# [Data for processing]
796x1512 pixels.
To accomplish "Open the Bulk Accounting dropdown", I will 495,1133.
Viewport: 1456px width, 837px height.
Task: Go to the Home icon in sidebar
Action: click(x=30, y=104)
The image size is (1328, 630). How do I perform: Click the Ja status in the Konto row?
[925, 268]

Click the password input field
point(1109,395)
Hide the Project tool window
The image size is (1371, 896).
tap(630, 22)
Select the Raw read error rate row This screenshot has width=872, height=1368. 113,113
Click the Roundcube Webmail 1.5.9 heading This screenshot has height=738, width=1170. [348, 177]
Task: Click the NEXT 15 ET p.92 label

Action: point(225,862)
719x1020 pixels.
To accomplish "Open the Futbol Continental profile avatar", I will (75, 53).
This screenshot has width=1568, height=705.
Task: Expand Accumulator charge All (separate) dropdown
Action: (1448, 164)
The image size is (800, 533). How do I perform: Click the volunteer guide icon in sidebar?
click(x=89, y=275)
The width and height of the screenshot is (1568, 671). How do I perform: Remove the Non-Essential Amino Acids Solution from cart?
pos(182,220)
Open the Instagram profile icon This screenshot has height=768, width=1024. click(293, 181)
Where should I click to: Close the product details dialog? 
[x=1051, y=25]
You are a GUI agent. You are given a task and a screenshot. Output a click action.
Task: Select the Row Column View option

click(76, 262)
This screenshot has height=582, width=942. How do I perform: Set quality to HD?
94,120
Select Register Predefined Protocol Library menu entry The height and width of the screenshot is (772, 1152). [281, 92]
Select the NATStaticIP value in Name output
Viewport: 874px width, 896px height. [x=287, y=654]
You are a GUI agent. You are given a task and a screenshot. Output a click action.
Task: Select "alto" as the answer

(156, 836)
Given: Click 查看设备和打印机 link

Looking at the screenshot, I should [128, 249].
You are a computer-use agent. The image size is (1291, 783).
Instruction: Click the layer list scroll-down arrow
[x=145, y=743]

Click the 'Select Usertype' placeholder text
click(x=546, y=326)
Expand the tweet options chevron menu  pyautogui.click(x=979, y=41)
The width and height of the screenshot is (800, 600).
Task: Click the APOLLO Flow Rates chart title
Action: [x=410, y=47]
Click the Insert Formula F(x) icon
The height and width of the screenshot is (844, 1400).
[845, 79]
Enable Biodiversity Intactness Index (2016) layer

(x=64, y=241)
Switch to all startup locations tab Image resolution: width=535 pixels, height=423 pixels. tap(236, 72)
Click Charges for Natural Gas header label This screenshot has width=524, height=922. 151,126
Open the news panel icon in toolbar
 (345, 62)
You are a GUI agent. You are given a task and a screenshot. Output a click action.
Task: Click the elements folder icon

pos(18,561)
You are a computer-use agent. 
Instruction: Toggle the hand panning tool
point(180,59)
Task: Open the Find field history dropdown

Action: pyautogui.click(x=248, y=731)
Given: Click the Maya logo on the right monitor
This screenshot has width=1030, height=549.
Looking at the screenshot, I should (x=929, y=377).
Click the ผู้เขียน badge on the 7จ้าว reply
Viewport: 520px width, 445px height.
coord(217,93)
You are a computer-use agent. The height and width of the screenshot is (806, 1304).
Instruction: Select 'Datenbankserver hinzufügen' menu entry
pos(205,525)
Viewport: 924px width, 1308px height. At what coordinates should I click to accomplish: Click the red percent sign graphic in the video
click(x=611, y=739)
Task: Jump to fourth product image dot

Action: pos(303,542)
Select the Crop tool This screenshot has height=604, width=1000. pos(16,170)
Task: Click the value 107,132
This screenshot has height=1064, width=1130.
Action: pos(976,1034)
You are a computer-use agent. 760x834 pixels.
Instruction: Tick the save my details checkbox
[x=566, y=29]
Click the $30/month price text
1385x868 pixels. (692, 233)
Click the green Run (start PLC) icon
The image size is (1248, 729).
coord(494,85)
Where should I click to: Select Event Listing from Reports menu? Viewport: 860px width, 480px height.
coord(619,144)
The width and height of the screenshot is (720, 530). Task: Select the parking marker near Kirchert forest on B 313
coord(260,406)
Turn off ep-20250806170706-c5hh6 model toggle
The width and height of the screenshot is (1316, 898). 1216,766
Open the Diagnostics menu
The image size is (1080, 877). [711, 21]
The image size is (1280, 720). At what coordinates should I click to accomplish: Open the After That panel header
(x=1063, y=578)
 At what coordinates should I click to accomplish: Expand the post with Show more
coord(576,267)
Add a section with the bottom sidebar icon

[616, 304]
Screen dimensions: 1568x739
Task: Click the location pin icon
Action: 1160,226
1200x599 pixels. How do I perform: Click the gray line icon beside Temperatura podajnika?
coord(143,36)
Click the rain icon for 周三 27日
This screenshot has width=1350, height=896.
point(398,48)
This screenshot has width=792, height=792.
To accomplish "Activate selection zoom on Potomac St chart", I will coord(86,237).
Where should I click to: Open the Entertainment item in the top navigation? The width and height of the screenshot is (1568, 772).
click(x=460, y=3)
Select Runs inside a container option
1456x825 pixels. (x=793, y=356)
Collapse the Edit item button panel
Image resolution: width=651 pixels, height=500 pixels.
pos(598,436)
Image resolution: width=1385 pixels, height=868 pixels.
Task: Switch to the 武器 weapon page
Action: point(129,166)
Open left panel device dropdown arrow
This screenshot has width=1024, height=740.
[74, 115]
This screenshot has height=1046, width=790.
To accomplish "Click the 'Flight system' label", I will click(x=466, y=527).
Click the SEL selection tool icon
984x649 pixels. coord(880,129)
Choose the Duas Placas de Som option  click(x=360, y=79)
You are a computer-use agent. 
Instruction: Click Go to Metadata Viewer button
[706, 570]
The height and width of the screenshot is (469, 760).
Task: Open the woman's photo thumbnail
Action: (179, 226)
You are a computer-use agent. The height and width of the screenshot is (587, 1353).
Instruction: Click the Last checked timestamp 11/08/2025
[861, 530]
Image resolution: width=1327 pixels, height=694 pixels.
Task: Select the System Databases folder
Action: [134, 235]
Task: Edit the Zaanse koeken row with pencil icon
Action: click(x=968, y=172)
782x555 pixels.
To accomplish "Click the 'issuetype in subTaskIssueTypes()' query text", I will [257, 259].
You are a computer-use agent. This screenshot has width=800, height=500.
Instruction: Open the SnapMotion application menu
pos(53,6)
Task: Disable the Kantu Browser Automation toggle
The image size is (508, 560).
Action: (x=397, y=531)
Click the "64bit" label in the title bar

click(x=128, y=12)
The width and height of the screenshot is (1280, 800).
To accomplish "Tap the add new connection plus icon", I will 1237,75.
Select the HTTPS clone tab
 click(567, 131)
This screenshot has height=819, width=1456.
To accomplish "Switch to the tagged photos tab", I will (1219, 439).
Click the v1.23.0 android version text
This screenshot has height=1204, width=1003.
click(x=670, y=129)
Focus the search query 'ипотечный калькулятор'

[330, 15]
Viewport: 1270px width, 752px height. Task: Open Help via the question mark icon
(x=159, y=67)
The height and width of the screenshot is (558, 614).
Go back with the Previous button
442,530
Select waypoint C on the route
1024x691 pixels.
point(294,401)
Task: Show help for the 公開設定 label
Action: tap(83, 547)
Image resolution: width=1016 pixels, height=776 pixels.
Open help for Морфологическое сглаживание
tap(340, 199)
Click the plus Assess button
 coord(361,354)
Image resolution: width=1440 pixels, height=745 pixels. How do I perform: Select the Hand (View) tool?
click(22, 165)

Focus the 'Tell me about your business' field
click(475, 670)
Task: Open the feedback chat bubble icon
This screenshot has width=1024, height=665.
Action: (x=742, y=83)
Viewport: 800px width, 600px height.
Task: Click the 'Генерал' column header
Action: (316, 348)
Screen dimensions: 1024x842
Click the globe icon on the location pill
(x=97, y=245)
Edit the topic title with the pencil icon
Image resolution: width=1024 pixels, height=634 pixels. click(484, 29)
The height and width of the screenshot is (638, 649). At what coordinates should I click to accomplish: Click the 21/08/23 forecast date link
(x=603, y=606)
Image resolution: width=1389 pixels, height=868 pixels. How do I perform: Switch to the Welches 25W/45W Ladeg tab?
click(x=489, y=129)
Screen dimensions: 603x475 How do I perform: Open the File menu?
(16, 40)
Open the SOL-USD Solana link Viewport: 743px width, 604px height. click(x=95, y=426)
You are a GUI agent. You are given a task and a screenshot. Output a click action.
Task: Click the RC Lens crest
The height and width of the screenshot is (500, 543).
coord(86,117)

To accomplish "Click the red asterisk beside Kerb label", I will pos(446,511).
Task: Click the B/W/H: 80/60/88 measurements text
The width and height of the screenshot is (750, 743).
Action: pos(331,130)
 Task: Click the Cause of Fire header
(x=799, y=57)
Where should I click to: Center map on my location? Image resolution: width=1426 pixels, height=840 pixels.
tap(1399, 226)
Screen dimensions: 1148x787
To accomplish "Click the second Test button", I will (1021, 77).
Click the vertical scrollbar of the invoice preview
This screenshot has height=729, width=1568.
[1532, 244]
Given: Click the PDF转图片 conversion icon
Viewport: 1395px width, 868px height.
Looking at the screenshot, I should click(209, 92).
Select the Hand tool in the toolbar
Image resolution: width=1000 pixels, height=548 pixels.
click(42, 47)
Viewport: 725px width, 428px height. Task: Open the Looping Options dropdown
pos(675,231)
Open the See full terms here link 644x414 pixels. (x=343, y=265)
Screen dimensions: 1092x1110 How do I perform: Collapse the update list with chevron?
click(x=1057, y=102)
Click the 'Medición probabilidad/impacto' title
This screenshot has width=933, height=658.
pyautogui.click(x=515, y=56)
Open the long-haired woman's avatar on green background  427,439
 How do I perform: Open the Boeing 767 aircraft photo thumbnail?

# [Exercise instructions]
Copy out each line of the data above, exactly, if it lies between the line holding "Click the Roundcube" and the line holding "719x1020 pixels.", inclusive; copy no other line.

# [Expected answer]
Click the Roundcube Webmail 1.5.9 heading This screenshot has height=738, width=1170. [348, 177]
Task: Click the NEXT 15 ET p.92 label

Action: point(225,862)
719x1020 pixels.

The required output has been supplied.